French soldiers march to a U.S. Air Force C-17 Globemaster III at Base Aerieene 125, Istres, France on 20 January 2013, as they prepare to depart for Mali as part of France’s Operation Serval.

However, it is possible that the US will be called upon to conduct further missions in support of France’s Operation Sangaris and the African-led  International Support Mission in the Central African Republic (MISCA).  The US had provided similar support to France’s Operation Serval in Mali, which began in January, and remained willing to provide such support as late as August as part of Operation Juniper Micron.  In addition, an update to one of the Sources Sought Synopses mentioned on Tuesday was updated today to describe a proposed “…period of performance will be between the months on or about 1 February 2014 thru 2 February 2015,” further reinforcing the likelihood that the US is look at the possibility of providing support for a protracted period of the time.

In addition, the Armed Forces Press Service said yesterday that the US military has a command and support team in Uganda and a logistics element in Burundi to support this effort, in addition to the element inside CAR already identified in the update to yesterday’s post.  According to the official news item, the element in CAR is primarily to provide on the ground security.  The force providers or nickname for the operation were not mentioned, but sources at AFRICOM have told Codebook: Africa that there is a nickname, but that it may not yet be releasable.

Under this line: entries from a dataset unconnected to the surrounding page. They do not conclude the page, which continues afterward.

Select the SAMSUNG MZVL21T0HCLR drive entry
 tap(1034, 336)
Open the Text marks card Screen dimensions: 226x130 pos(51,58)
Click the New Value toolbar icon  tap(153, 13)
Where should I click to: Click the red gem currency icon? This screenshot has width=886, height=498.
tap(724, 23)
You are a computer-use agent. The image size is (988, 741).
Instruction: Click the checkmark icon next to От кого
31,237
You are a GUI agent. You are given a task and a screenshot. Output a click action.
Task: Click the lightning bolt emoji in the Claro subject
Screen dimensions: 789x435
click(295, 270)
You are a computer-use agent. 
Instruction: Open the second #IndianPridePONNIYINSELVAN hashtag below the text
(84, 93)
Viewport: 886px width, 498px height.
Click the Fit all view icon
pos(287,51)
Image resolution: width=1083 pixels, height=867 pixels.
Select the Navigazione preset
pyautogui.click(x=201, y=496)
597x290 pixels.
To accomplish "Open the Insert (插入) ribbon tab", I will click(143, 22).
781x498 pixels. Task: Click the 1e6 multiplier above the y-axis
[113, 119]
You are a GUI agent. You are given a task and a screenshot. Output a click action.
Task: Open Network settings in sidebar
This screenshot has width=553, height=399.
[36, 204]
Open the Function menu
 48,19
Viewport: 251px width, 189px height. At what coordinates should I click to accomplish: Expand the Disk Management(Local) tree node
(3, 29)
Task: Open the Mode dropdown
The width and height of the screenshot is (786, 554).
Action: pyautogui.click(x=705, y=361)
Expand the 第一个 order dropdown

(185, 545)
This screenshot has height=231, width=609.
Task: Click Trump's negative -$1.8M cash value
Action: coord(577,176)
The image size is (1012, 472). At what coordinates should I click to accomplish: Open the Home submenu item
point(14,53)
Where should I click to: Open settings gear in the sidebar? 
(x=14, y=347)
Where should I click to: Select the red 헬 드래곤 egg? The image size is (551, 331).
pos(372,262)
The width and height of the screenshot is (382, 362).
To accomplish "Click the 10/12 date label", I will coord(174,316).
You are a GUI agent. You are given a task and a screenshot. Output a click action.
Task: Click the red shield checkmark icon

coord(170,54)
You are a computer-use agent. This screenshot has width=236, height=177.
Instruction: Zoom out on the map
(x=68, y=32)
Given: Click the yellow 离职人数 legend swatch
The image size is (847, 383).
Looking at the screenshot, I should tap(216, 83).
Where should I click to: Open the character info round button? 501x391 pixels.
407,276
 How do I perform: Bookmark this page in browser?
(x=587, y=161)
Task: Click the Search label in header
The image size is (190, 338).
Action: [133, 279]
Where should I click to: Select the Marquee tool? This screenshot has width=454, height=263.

In addition to the US airlift efforts, the United Kingdom also flew a C-17 sortie to CAR yesterday, to deliver equipment to French forces.  The C-17 from the Royal Air Force’s 99 Squadron at RAF Brize Norton coordinated delivery of vehicles and supplies with French military personnel.  This is the second of three planned sorties by the RAF in support of Operation Sangaris, the first of which was conducted on December 6th after the UK announced its intention to provide the support.  That mission saw an RAF C-17 collect armored personnel carriers from the French Air Force base at Istres-Le Tubé near Marseilles, which has been a major hub for French movements into Africa in the past year.  The French have themselves have used both Cameroon and Gabon as staging areas for the deployment of forces, and recently deployed aircraft to Chad to support the effort in CAR.